1. Think about the best house to fit your lifestyle.
What are you really looking for in a new home? Do you want to keep the square footage but reduce the amount of time you spend in the yard every weekend? Or are you thinking about the future when you might not be as mobile as you are now? Do you want to live in a community with other retirees, or would you rather be downtown close to restaurants and cultural attractions? Downsizing doesn’t always mean moving into a smaller house. Instead, think of it as “right-sizing.” There are middle-ground options, like a yard-free townhouse or a three-bedroom ranch instead of a four-bedroom Colonial.
2. Crunch the numbers.
While there are costs involved with selling your home and buying a new one, it may make more financial sense in the long run to live in a smaller space. You’ll want to factor the value of your current home, how much you expect to pay for your future home, the cost to sell your home and move, and the cost to store any belongings. Less can mean less money, but it doesn’t always.
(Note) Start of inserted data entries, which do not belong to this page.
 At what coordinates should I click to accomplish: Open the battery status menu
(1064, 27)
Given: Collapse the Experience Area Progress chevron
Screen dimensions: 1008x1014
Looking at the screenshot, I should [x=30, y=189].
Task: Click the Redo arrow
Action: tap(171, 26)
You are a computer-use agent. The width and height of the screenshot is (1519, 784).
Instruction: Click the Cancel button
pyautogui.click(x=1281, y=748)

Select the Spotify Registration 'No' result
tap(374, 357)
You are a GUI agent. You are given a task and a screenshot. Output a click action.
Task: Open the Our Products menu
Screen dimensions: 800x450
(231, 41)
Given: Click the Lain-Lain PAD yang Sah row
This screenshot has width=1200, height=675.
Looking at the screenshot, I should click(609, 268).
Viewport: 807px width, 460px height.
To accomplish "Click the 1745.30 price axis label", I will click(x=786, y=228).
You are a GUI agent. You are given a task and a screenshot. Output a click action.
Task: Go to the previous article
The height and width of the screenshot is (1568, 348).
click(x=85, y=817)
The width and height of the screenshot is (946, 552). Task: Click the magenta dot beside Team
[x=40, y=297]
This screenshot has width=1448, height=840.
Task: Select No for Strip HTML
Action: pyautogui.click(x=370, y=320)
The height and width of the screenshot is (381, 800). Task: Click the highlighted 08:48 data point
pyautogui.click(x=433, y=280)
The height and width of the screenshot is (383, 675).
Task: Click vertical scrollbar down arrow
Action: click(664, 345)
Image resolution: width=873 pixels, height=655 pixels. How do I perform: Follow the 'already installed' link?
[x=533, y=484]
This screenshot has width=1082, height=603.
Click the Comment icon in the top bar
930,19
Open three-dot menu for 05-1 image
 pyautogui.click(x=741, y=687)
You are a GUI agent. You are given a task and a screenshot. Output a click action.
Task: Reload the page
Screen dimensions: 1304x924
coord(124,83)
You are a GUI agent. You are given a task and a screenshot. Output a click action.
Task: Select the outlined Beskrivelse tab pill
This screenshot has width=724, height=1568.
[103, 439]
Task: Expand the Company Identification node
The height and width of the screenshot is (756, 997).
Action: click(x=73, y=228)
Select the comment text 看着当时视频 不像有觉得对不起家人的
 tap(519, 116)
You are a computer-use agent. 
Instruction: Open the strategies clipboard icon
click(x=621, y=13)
3. Start decluttering now.
You can’t take it all with you if you move to a home with less storage, so you might as well start going through everything you’ve accumulated through the years. Decluttering your home will also make it more attractive when it comes time to sell. You will also get a better idea of how much storage space you’ll need in your new home.
4. Develop a strategy.
Consider selling your home before you make an offer on the next one—you’ll have more leverage if your purchase isn’t contingent on the sale of your current home. This may mean renting for a while in your new location and finding an alternative source of funds for a down payment and closing costs. Tapping an existing home equity line of credit or borrowing from your 401(k) are possibilities. Additionally, consider a 15-year fixed mortgage, which usually has a lower interest rate than a 30-year loan but will carry a higher monthly payment. As you work through your options, a mortgage advisor can help assess what kind of loan is best for your specific situation and the amount you qualify for.
Downsizing can be an emotional journey, but with careful planning it might be the best decision you ever make.